> **INPUT**:
'''
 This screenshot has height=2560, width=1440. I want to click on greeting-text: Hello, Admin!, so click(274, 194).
'''
'''
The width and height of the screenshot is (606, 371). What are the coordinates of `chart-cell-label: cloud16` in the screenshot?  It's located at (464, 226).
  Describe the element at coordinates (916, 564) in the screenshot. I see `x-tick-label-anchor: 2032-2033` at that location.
'''
'''
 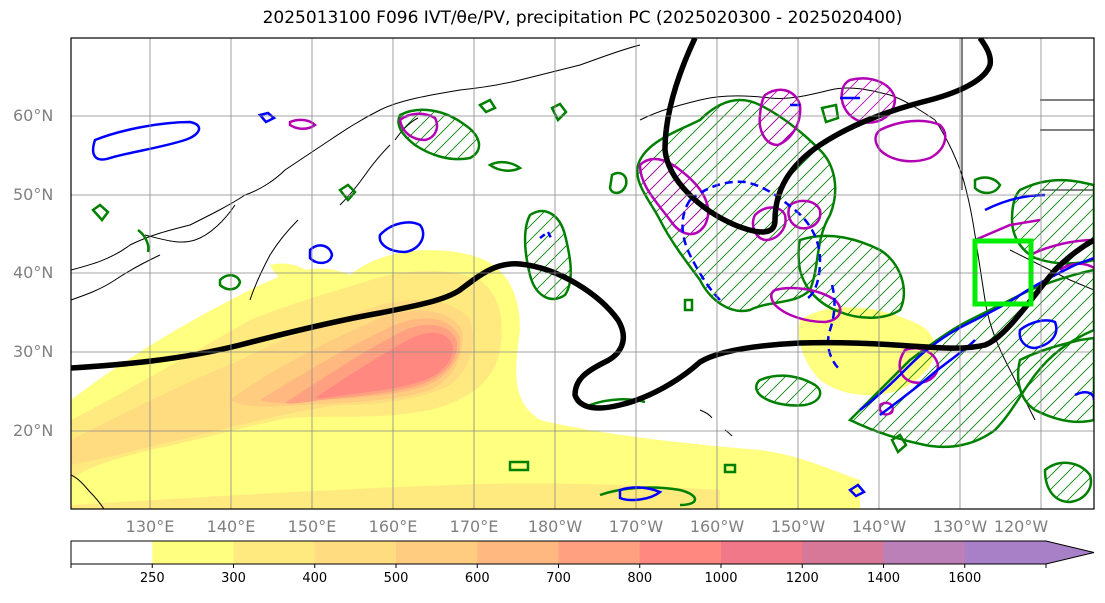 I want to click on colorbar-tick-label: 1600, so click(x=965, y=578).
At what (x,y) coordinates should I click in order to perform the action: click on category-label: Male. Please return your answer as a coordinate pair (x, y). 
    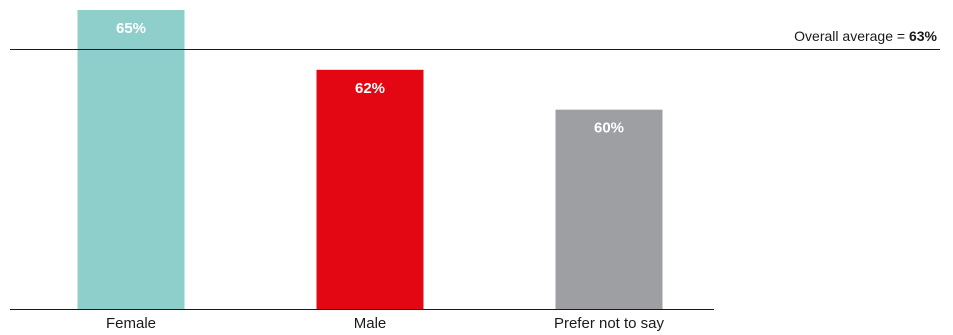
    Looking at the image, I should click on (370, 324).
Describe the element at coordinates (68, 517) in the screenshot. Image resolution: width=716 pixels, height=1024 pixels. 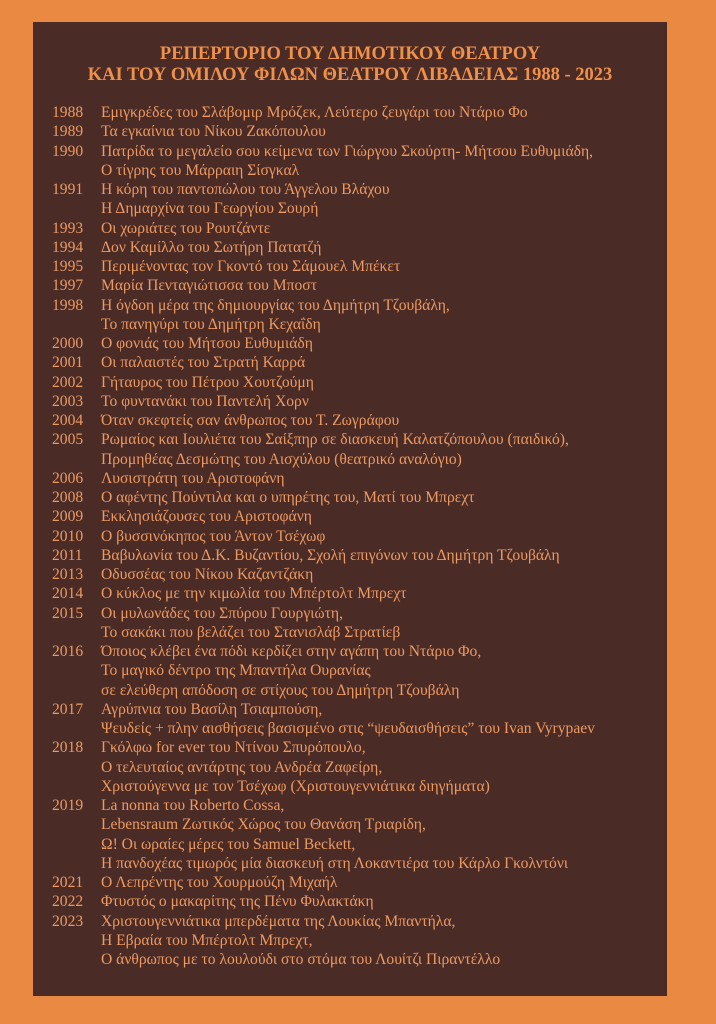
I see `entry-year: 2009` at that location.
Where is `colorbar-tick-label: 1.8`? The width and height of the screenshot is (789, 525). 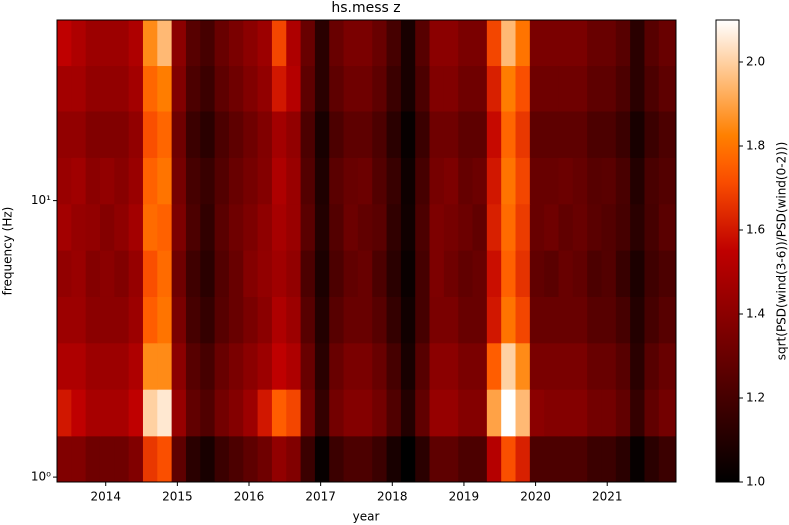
'''
> **PROBLEM TO WORK ON**: Please rewrite the material, starting at the line that has "Describe the element at coordinates (68, 517)" and stopping after the line that has "is (789, 525).", with every "screenshot" swapped for "capture" and nothing else changed. Leave the pictures out.

> **RESPONSE**:
Describe the element at coordinates (68, 517) in the capture. Image resolution: width=716 pixels, height=1024 pixels. 
I see `entry-year: 2009` at that location.
Where is `colorbar-tick-label: 1.8`? The width and height of the capture is (789, 525). 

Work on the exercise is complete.